Baron Scicluna was among the featured performers at a April 25, 1981, show at Hamer Hall on the campus of then California State College. He wrestled Steve Travis that evening and, as obviously planned, was "cheating." A young boy kept running to the ring to remind the referee that, "He (Scicluna) has a foreign object in his pants. He's sticking it in his (Travis) eyes." The referee, frustrated after about five minutes of the taunting, turned to the kid and replied, "I know what's going on. Do you think I'm blind?"
Others in that evening's lineup at California were "Polish Power" Ivan Putski (Bednarski), who defeated Greg "The Hammer" Valentine, and Australian Tony Garea, who ground out a victory over Jesse "The Body" (and future governor of Minnesota) Ventura. Tickets for the show were sold at the Locker Room sporting goods stores in Charleroi and California, Dice's Sporting Goods and Nesser Sporting Goods in Uniontown, and the Henry Vulcan Insurance Agency in Brownsville.

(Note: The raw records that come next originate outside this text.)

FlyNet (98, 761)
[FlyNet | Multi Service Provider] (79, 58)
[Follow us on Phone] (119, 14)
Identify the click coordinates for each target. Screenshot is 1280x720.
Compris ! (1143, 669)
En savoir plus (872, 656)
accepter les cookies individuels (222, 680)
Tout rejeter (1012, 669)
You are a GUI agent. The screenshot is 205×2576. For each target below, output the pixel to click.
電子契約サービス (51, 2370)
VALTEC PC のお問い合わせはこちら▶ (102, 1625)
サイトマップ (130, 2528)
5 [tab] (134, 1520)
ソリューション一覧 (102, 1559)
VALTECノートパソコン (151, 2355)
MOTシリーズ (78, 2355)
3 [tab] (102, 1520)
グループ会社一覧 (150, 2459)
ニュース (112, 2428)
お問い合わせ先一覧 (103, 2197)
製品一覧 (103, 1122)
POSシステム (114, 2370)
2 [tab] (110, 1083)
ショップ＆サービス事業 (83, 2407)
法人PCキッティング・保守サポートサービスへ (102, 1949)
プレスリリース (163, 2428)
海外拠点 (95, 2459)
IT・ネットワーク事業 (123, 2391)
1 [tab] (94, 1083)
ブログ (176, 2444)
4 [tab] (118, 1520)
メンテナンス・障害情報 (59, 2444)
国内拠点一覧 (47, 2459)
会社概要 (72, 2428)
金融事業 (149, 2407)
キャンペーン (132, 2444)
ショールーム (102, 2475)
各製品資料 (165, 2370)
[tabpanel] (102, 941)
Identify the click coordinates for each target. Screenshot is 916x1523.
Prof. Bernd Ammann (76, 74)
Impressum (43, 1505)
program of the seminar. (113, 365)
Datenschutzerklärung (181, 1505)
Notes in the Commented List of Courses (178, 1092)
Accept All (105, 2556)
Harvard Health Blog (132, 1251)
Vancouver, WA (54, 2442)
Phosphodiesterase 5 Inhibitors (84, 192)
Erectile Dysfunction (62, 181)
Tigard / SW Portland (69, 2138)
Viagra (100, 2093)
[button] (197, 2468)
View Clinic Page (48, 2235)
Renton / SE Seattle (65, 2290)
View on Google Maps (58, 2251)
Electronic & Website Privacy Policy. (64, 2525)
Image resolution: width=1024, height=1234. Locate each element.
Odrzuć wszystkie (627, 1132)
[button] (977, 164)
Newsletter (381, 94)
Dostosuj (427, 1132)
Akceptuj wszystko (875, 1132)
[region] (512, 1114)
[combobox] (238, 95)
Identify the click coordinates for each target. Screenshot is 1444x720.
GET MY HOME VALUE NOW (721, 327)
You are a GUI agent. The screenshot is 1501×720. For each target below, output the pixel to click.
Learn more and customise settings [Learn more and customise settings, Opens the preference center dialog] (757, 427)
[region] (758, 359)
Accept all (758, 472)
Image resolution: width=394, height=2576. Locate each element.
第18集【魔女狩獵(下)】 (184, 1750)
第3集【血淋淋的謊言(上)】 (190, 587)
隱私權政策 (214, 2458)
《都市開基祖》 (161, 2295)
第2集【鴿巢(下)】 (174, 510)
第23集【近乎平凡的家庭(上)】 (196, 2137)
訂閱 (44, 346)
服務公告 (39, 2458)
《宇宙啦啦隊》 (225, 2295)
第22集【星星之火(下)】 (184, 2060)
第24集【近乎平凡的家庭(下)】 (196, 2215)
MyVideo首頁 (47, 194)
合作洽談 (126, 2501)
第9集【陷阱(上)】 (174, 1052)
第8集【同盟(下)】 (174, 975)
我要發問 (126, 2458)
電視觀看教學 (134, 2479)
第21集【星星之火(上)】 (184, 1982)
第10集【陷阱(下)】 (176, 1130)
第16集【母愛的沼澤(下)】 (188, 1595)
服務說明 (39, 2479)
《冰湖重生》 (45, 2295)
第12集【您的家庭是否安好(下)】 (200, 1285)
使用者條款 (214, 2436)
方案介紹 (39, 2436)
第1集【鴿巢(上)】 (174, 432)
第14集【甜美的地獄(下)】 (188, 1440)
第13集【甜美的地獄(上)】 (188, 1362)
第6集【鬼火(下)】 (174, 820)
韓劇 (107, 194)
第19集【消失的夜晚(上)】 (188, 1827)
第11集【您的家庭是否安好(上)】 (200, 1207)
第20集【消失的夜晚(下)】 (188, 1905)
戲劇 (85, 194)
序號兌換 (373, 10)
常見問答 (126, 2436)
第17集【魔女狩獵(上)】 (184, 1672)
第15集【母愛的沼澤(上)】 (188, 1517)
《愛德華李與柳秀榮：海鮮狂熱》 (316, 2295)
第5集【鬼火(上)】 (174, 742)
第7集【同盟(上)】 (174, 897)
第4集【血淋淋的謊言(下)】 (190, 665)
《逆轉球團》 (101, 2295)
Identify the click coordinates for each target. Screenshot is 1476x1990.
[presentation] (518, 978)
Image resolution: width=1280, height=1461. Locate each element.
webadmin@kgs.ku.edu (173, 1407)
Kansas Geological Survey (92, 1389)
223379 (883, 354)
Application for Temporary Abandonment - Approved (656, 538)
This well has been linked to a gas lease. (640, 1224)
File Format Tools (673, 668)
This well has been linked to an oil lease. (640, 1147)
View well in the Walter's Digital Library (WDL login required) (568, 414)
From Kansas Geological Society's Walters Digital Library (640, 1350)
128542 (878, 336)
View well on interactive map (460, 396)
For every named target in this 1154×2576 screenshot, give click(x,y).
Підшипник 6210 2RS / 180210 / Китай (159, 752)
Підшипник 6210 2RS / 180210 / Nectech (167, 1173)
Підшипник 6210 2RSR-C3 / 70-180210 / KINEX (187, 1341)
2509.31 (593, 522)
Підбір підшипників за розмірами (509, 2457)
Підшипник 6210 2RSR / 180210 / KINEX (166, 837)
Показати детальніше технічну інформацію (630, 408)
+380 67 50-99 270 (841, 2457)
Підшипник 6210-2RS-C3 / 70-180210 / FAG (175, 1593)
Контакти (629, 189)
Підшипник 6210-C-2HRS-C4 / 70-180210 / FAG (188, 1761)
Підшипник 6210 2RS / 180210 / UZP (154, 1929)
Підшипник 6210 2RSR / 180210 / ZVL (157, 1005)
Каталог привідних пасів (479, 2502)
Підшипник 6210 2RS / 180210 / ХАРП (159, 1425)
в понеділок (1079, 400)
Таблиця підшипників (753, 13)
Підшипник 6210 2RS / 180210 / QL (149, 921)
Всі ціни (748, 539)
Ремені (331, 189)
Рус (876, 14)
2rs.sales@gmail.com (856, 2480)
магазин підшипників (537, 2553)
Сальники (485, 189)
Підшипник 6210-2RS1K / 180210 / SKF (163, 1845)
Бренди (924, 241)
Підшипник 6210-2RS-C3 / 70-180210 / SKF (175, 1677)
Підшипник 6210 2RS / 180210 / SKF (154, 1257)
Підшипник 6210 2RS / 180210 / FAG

WWF shows at the Civic Arena in Pittsburgh came into their own in the 1980s. Typical of the cards was one on Dec. 10, 1982, that featured champion Bob Backlund against challenger Superstar Billy Graham in a main event of one fall or 60 minutes. This was a return match for the WWF title.
Jimmy "Superfly" Snuka, billed as being frm the Fiji Islands, faced Ray "Crippler" Stevens, in a "special event," while a six-man tag team match pitted the Strongbow Brothers, Jay and Jules, and Ivan Putski against Mr. Fuji, Mr. Saito and Captain Lou Albano. Completing the card were Rocky Johnson against the lovable Swede Hanson, Curt "Mr. Perfect" Hennig against "Playboy" Buddy Rose, Scicluna against Salvatore Bellomo, Eddie Gilbert against Pete Sanchez and Tiger Mask defending his junior heavyweight championship against Charlie Fulton.
A little more than four months later, on April 15, 1983, a Civic Arena card's main event was a six-man tag team scuffle between Backlund, Snuka and Andre the Giant against the scoundrels Afa and Sika (the Wild Samoans) and "Big" John Studd, a Butler native whose real name was John William Minton.
Others displaying their talents were The Magnificent Muraco, Johnson, Graham, Pedro Morales, Bellomo, Mr. Fuji, Rocky Cole, Gilbert and Garea. A ladies tag team match showed world champion Fabulous Moolah (Lillian Ellison) pairing with Donna Christanello against Kandi Maloy and Penny Mitchell.
One of the most memorable incidents involving professional wrestlers in the area came on a hot August evening in the '70s at the Charleroi Area High School stadium. Haystacks Calhoun, a huge man whose real name was William Calhoun, was scheduled to be in the main event.
As noted by www.HistoryofWrestling.com, Calhoun, a native of McKinney, Texas, was billed as "weighing in at a colossal 601 pounds" but "in reality fluctuated between 450 and 500 pounds." The difference notwithstanding, Calhoun, who stood 6 feet-5 inches tall, was strong and didn't have an ounce of body-enhancing substances in his body.
Calhoun calmly waited in the stadium dressing room for his turn in the squared circle. When his time came, he knocked the door to the dressing room off its hinges, splintering it to pieces, much to the chagrin of school district officials -- not to mention Haystacks' fellow wrestlers who were in various stages of undress inside.